AgentSkillsCN

Fetch Chart Data

本技能介绍了在确定了相关图表 URL 后,如何为 Our World In Data 图表获取数据。请参阅此技能,以了解可使用的查询参数,从而获得最佳效果,并深入理解返回的数据内容。当你需要获取数据,且已经确定了相关图表 URL 时,即可使用此技能。

SKILL.md
--- frontmatter
description: "This skill describes how to fetch data for an Our World In Data chart, once the relevant chart URL has been identified. Consult this skill to understand the possible query params to get the best results and to understand the response. Use it you need to fetch data and have already identified the relevant chart URL."
allowed-tools:
- "Bash(curl:*)"
- "Bash(cat:*)"
- "Bash(jq:*)"

Once you have identified a chart url like https://ourworldindata.org/grapher/literate-and-illiterate-world-population, there are two key artifacts you can retrieve: the metadata json file, and the data csv file. The urls for both are $CHARTURL.metadata.json and $CHARTURL.csv respectively. Set the query parameter useColumnShortNames to true so that columns in the csv don't contain whitespaces and are easier to work with in code.

Always fetch the metadata first before fetching the data as it gives important context. Pay special attention to the desciptionKey field if it is given.

Metadata

The metadata outlines key information about the chart, as well as information on each time series used in the chart, each of which will be one column in the data file.

The typescript type of the metadata json file is as follows:

typescript

export type MetadataColumn = {
    titleShort: string
    titleLong: string
    descriptionShort?: string
    descriptionKey?: string[] // curated by experts at Our World In Data to collect important information or caveats about this data. If they are given, it might make sense to surface this information to the user.
    descriptionProcessing?: string // notes about how this data was processed by Our World In Data in case it is not a straightforward republishing from the original source
    shortUnit?: string
    unit?: string
    timespan?: string // timespan of the data covered in the form `YYYY-YYYY`
    tolerance?: number // default tolerance for this time series. Data from Our World In Data is sometime sparse for some countries. In these cases, OWID charts use this tolerance threshold to display values on charts from neighboring years up to this limit
    type?: string // Numeric, Categorical, Ordinal, Integer
    conversionFactor?: number // Conversion factor that was used internally. This is already applied for the data in the csv, don't apply it again
    shortName?: string // short column name that matches the csv column names when the useColumnShortNames query param is set to true
    lastUpdated?: string
    nextUpdate?: string
    citationShort: string
    citationLong: string
    fullMetadata: string // URL of the expanded metadata for this time series
}

export type ChartMetadata = {
    title?: string
    subtitle?: string
    note?: string
    xAxisLabel?: string
    yAxisLabel?: string
    citation: string
    originalChartUrl?: string
    selection: string[]
}

export type GrapherMetadataResponse = {
    chart: ChartMetadata
    columns: Record<string, MetadataColumn>
    /** Date in YYYY-MM-DD format */
    dateDownloaded: string
    /** Filtered grapher query params, or undefined if no params */
    activeFilters?: Record<string, string>
}

CSV Structure

The high level structure of the CSV file is that each row is an observation for an entity (usually a country or region) and a timepoint (usually a year).

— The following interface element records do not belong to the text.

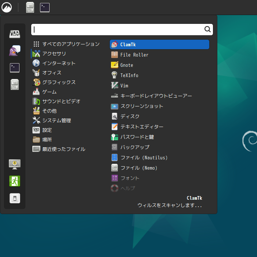The width and height of the screenshot is (257, 257).
Task: Open the システム管理 category
Action: 57,120
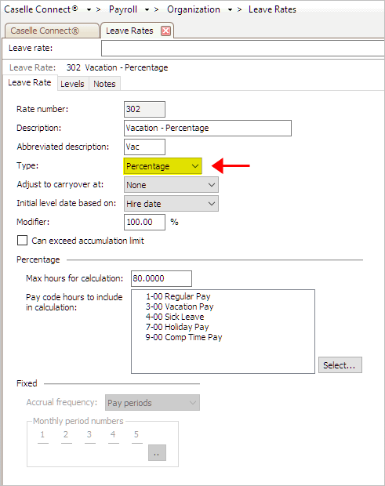Click the Description field with Vacation - Percentage
The image size is (385, 486).
(208, 128)
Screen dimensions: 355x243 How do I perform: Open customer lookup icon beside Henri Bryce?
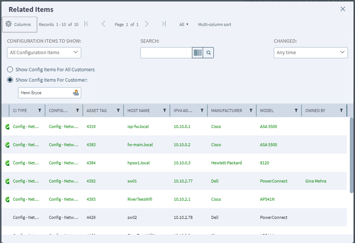pyautogui.click(x=76, y=93)
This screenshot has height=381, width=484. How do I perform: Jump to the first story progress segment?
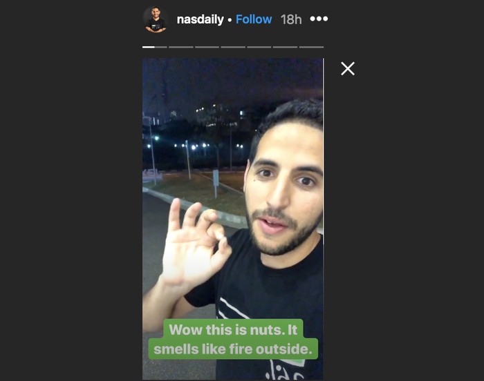155,47
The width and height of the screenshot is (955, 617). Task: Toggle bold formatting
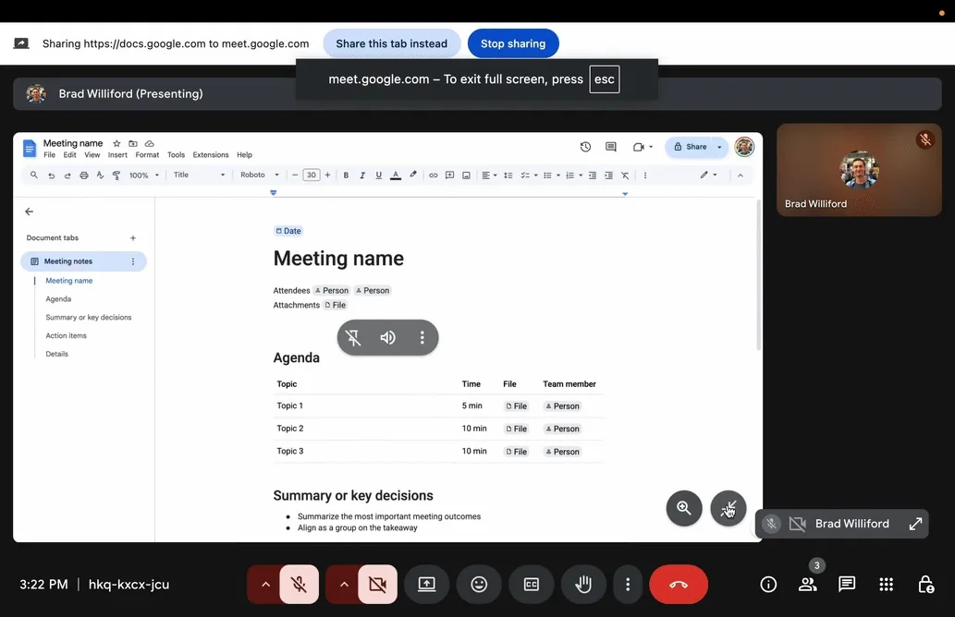(345, 175)
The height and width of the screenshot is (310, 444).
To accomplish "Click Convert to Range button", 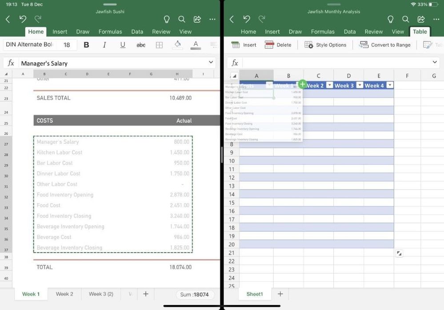I will [x=385, y=45].
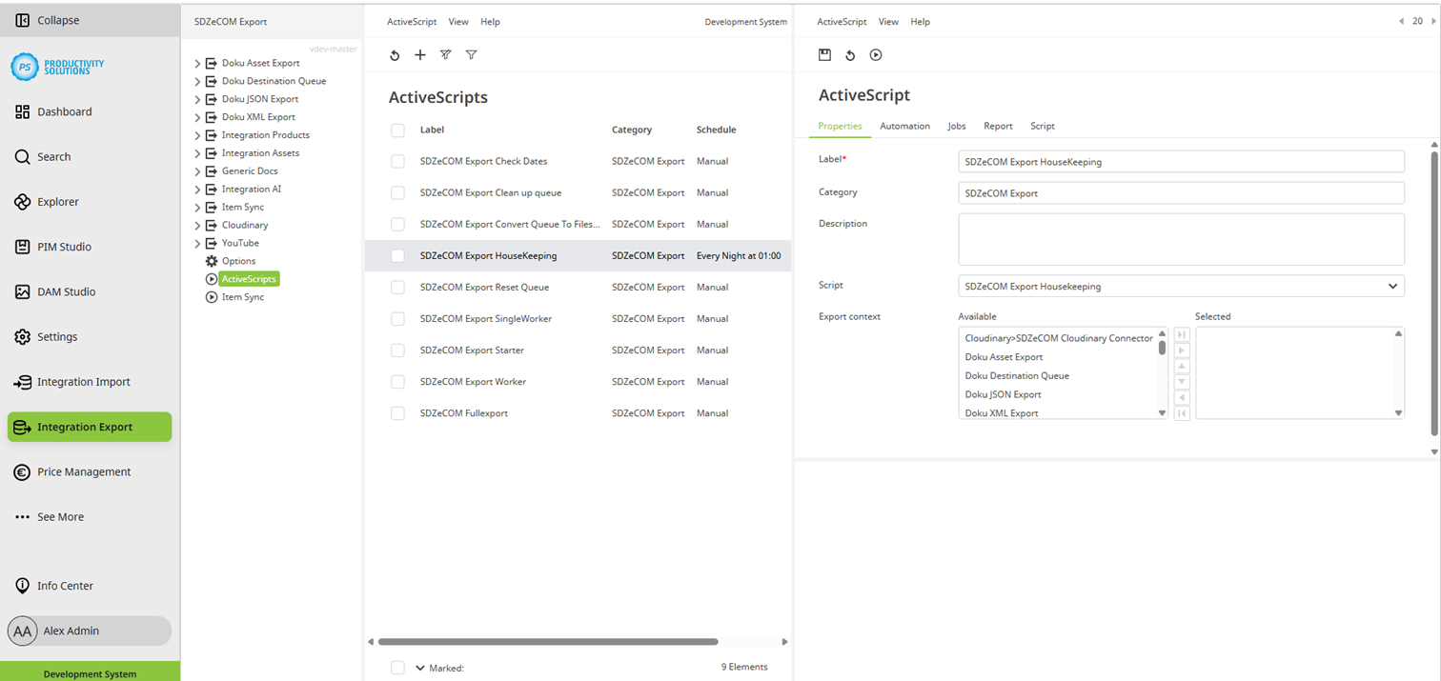The height and width of the screenshot is (681, 1441).
Task: Open the filter icon in the list toolbar
Action: [471, 55]
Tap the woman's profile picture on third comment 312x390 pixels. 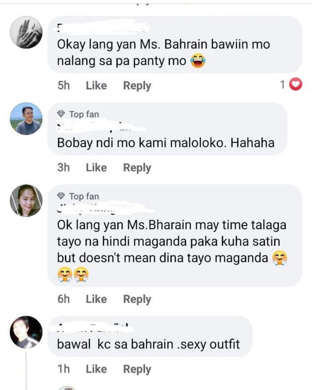pyautogui.click(x=26, y=201)
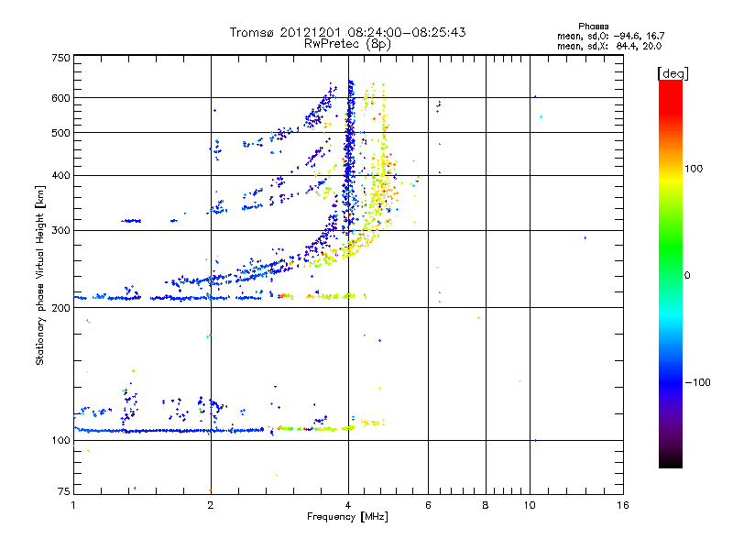Click the RwPretec (8p) subtitle
The width and height of the screenshot is (733, 550).
point(347,44)
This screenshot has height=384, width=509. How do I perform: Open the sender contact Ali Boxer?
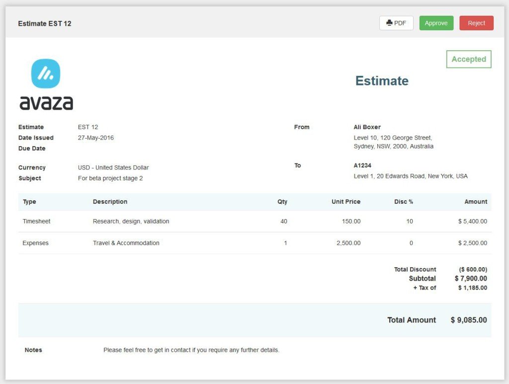(366, 127)
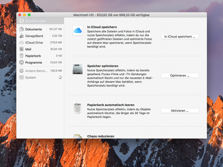
Task: Click the hard drive icon for Speicher optimieren
Action: pyautogui.click(x=78, y=69)
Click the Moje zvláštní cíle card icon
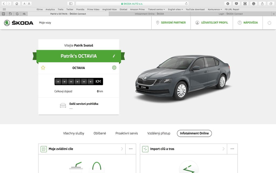Image resolution: width=276 pixels, height=173 pixels. click(44, 149)
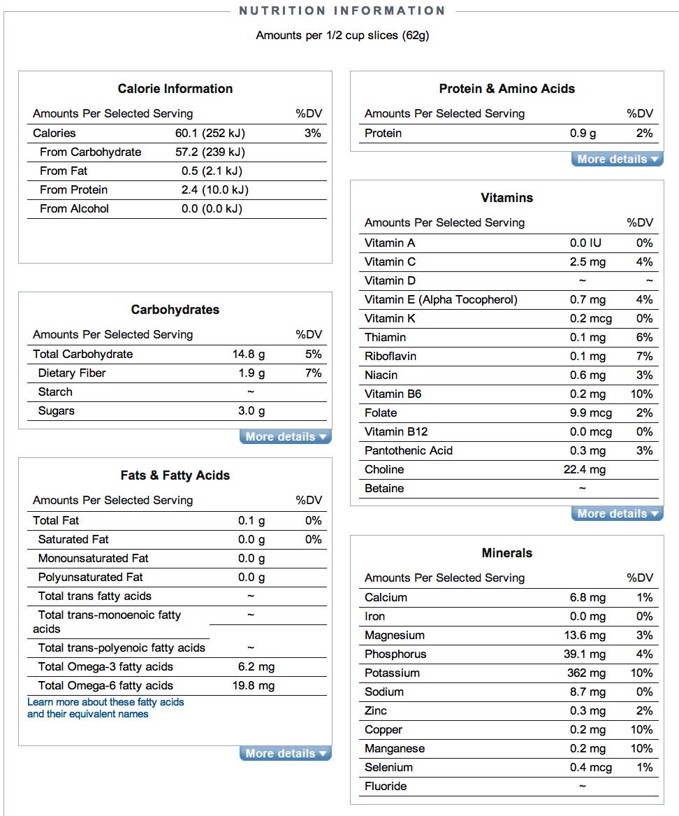Click the Minerals panel heading

[507, 553]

The first two columns in the CSV file are "Entity" and "Code". "Entity" is the name of the entity (e.g. "United States"). "Code" is the OWID internal entity code that we use if the entity is a country or region. For normal countries, this is the same as the iso alpha-3 code of the entity (e.g. "USA") - for non-standard countries like historical countries these are custom codes.

The third column is either "Year" or "Day". If the data is annual, this is "Year" and contains only the year as an integer. If the column is "Day", the column contains a date string in the form "YYYY-MM-DD".

The other columns are the data column, which are the time series that power the chart.

Prefer to download the CSV and metadata into a file and process it from there.